Cuando el entonces obispo McElroy asistió a mi toma de posesión como párroco de Nuestra Señora de Guadalupe hace más de tres años, nos hizo un cumplido y a la vez nos planteó un desafío. Dijo que nuestra parroquia es “el corazón de la ciudad de San Diego”. El cumplido es obvio: de alguna manera, esta parroquia, justo al lado de la ruidosa y transitada autopista I-5, es una especie de centro de la ciudad. Y como tal, es importante.
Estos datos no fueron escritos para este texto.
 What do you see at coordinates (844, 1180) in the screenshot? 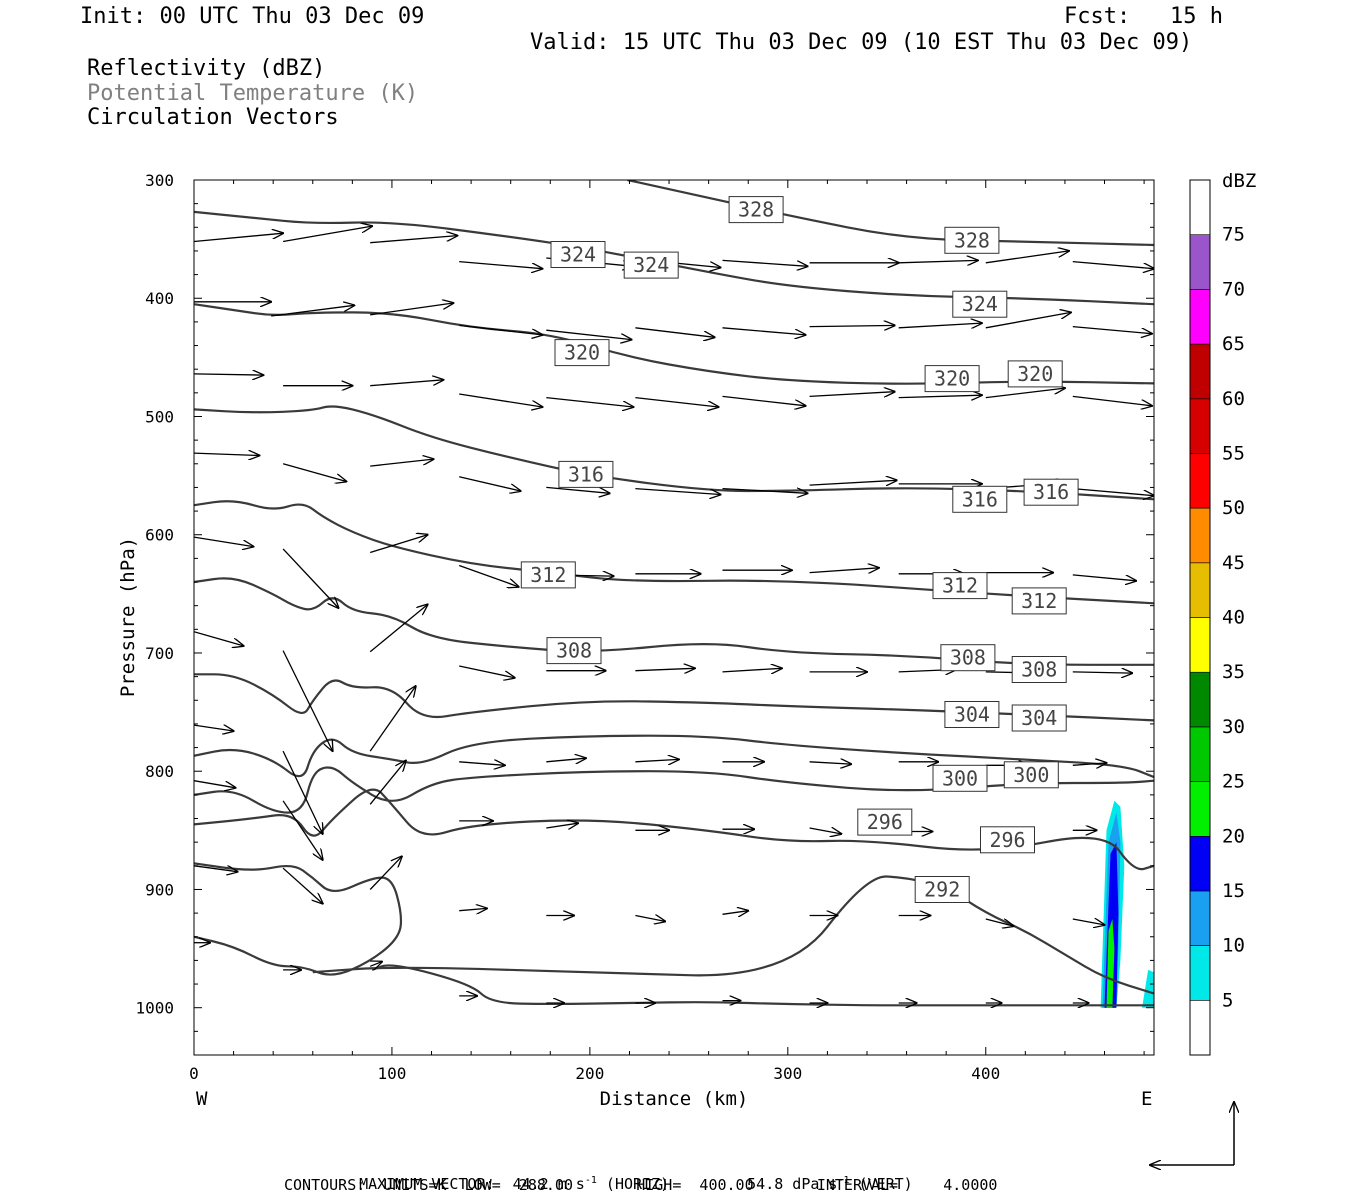
I see `exponent: -1` at bounding box center [844, 1180].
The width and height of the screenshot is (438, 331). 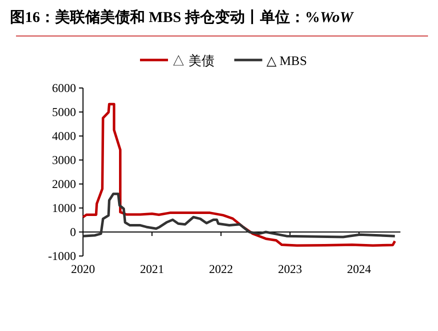 I want to click on line-series, so click(x=239, y=215).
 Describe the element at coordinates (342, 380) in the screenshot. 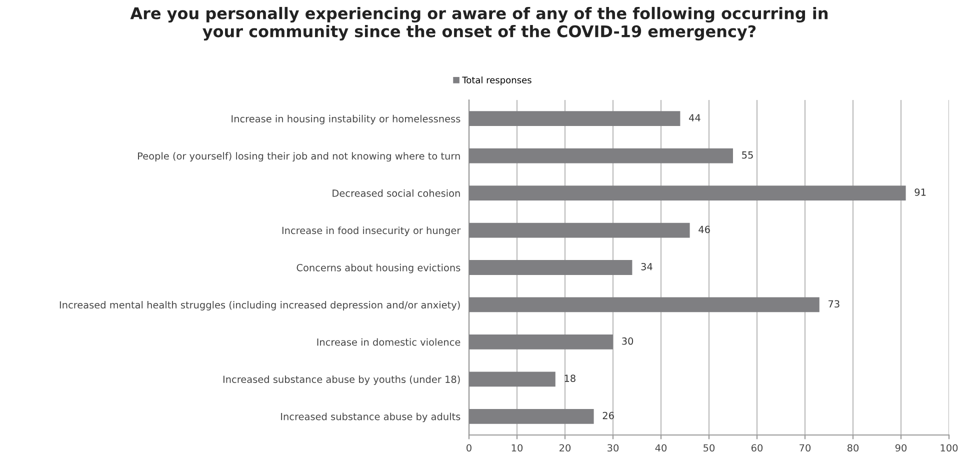

I see `y-tick-label: Increased substance abuse by youths (under 18)` at that location.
Y el desafío es que sigamos sirviendo como un corazón, que enviemos vida a la ciudad, de la misma manera que un corazón envía vida a través del cuerpo humano.
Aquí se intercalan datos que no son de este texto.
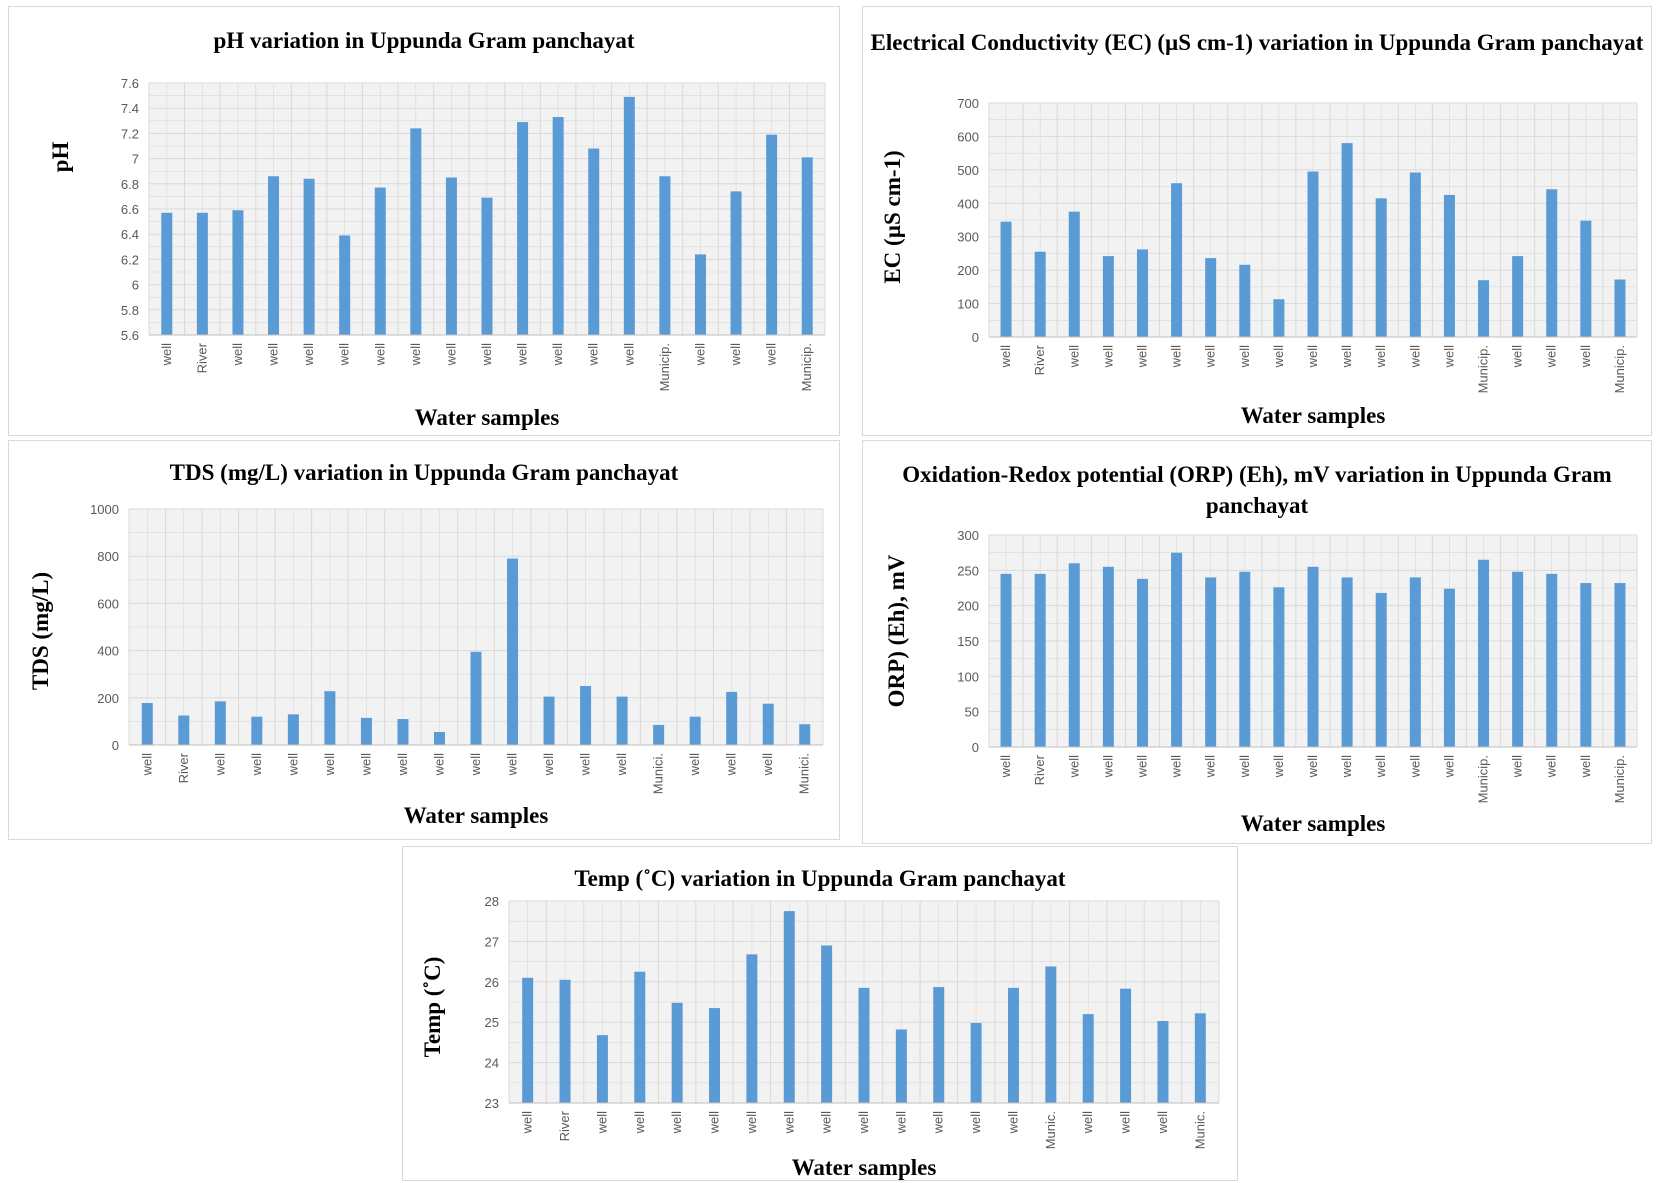 This screenshot has width=1660, height=1183. I want to click on ph-y-tick-label: 7.4, so click(130, 108).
La parroquia de Nuestra Señora de Guadalupe ha estado mucho en las noticias últimamente. Hace dos semanas, una procesión con unas 1500 personas terminó frente a nuestra parroquia, donde juntos coreamos nuestro lema: “Nosotros Pertenecemos”. Hace una semana se inauguró el Centro Papa Francisco, nuestro nuevo ministerio de acompañamiento a inmigrantes. Me conmovió la cantidad de personas que asistieron, los hermosos bailarines aztecas, las sonrisas en los rostros de la gente y las palabras de los oradores invitados. Escuché una frase repetirse una y otra vez: la gente está feliz de que algo positivo esté sucediendo para ayudar a los inmigrantes ante el rechazo y la hostilidad que enfrentan en nuestro país. Si bien abrimos este Centro para servir principalmente a ustedes, nuestros feligreses, por supuesto, está abierto a todos, como debe ser. Porque nuestros padres nos enseñaron lo que Jesús nos enseña: Es mejor dar que recibir. Cuando servimos, somos sal, somos luz, somos el corazón que nuestra parroquia está llamada a ser.